━━━━━ Extract to read ━━━━━
Should I buy an airbed or camping mat?

Camping Mats vs Airbeds

Any outdoor enthusiast will tell you that it pays to be comfortable when you’re camping. Sleeping on cold, hard flooring – with nothing but a sleeping bag to separate you – is no laughing matter. You’ll be tired, achy and craving for the comfort of your bed at home.

 Fortunately there are ways to create a more comfortable space to sleep on, get a good night’s sleep, and wake up feeling fresh and ready for the day ahead. The two main surfaces to choose from are camping mats and airbeds. But which one should you buy for your forthcoming trip?

What's More Portable?

Well, it all depends on the kind of trip you’re planning.

If you’re driving to a campsite and pitching your tent near your vehicle, you won’t need to worry about carrying too much kit around. If, on the other hand, you’re hiking, cycling or trudging through muddy fields at a festival, you’ll want something that’s lightweight and compact to easily carry.

Self-Inflating camping mats are the better option if you’re looking for something that won’t weigh you down. When deflated, they can be rolled up into a compact size and stuffed into the bag they’re supplied with. You can comfortably carry the bag over your shoulder, leaving your hands free to carry other gear (a crate of beer for example).

Which is the Most Comfortable?

This one’s pretty simple. Just ask yourself: what sounds more comfortable? A bed or a mat?

Yep, when it comes to comfort, nothing beats an airbed. As the name suggests, it’s essentially a bed filled with air. Comfort Quest Airbeds even have a special coil beam construction which replicates the springs and foam found in a common mattress.

As well as taking comfort to a new level, the coil beam construction provides support and stability to reduce back cramps and muscle pains. There’s far less chance of you waking up like Quasimodo if you choose an airbed over a camping mat. It’s one of the reasons they’re a top choice for new-age glampers.

That said, thicker camping mats are now available, ranging from 5cm to 10cm thick. These mats contain more foam than the standard 3cm mats and are far more comfortable to sleep on. In fact, the 10cm models are more like mattresses than camping mats (and the closest thing you’ll get to sleeping on an airbed). You can also buy camping mats with integrated pillows so that you don’t have to take a pillow with you.

The only downside to the thicker 5cm camping mats and 10cm camping mats is that they’re chunkier when rolled up and heavier to carry. In contrast, the 3cm camping mat is lighter and more compact when rolled up. If you’re travelling light, it’s a far better option.

Which has the Best Insulation?
━━━━━ Source material ━━━━━
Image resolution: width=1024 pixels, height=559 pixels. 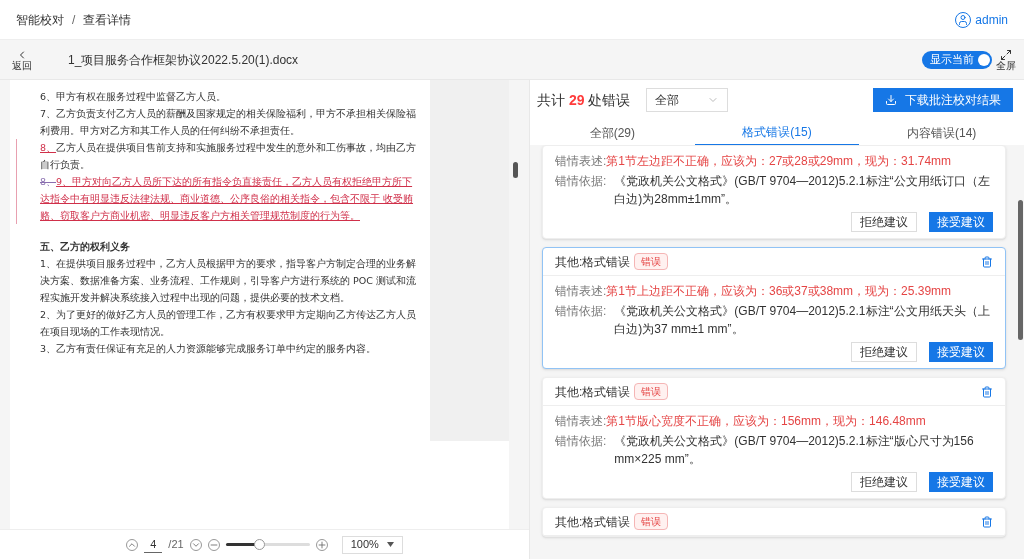 What do you see at coordinates (85, 246) in the screenshot?
I see `document-paragraph: 五、乙方的权利义务` at bounding box center [85, 246].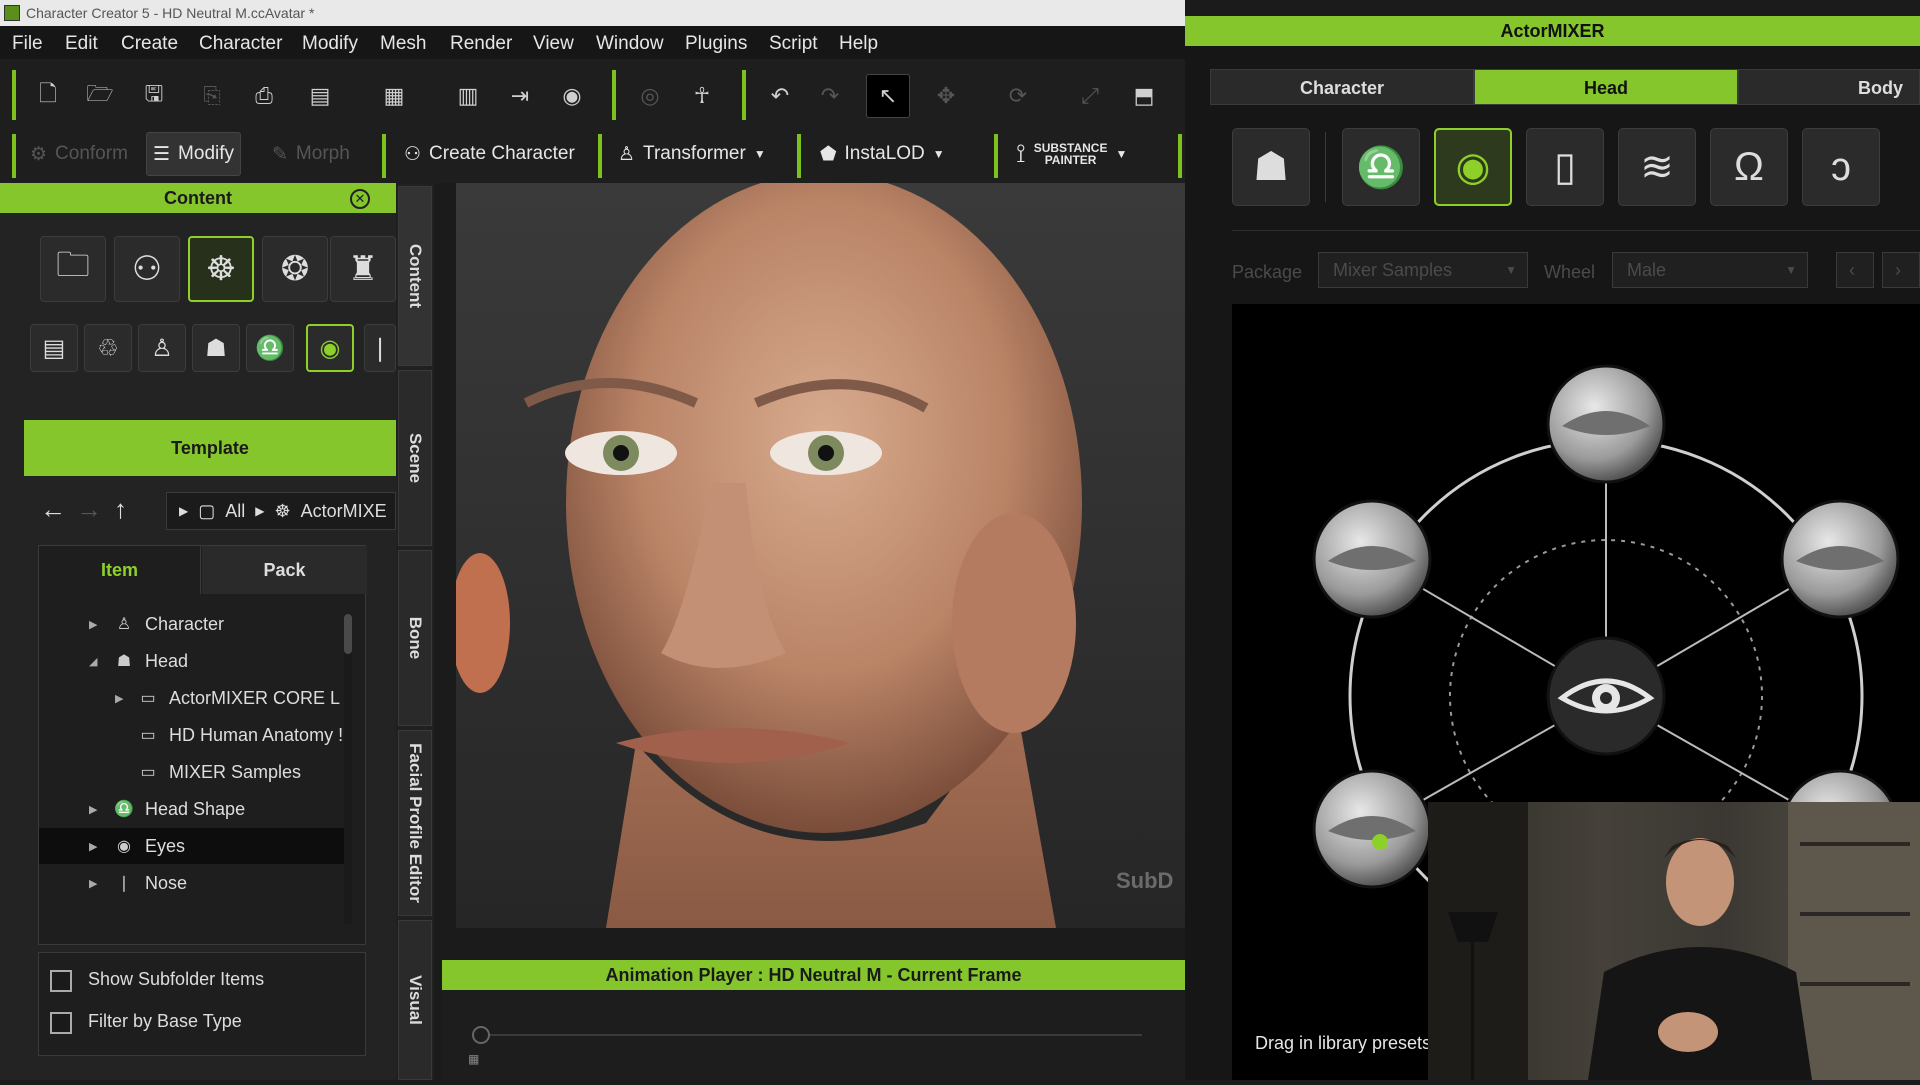  I want to click on scrollbar-thumb, so click(348, 634).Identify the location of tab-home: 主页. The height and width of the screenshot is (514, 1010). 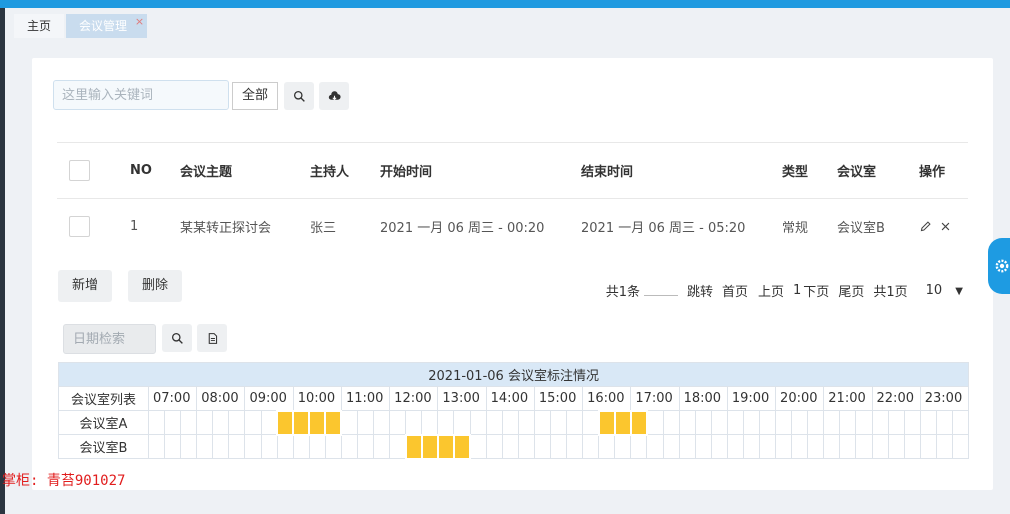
━━━━━
→ Written task A
In the article on camping mats versus airbeds, what range of thickness do the thicker camping mats come in?
→ Written task B
Condense the paragraph of the article on camping mats versus airbeds that opens with "That said, thicker camping mats" into a short bulleted list that keeps its main facts.
→ Written task C
Write the next part of the article on camping mats versus airbeds, picking up under its last heading, "Which has the Best Insulation?"
The lines above can be left aside.

→ Answer area A
They range from 5cm to 10cm thick.

→ Answer area B
- Thicker camping mats, from 5cm to 10cm, are now available.
- They hold more foam than standard 3cm mats and are far more comfortable to sleep on.
- The 10cm models are more like mattresses and come closest to sleeping on an airbed.
- Some camping mats have integrated pillows, so no separate pillow is needed.

→ Answer area C
Camping mats provide better insulation than airbeds because they have a dense memory foam construction. Scientifically speaking, the denser the sleeping surface, the warmer it is to sleep on. The amount of air in airbeds makes them far less dense. As a result, they provide less insulation and are colder to sleep on.

 Airbeds aren’t all bad, though.

To provide better warmth, most of them have a soft flocked surface. You can also cover the airbed with a bedsheet or blankets to improve insulation. The downside is that you’ll have to carry the bedsheets and blankets with you which isn’t ideal if you’re lugging a tent, sleeping bag, cooking equipment and other gear around.

What is Easier to Set Up?

The majority of camping mats are self-inflating and require little effort to set up. Simply open the air valve and they automatically inflate. The mats usually inflate to around a 75% capacity so you’ll need to blow in some extra air to ensure they’re fully inflated. It’s a small price to pay when you consider that the mat does most the work.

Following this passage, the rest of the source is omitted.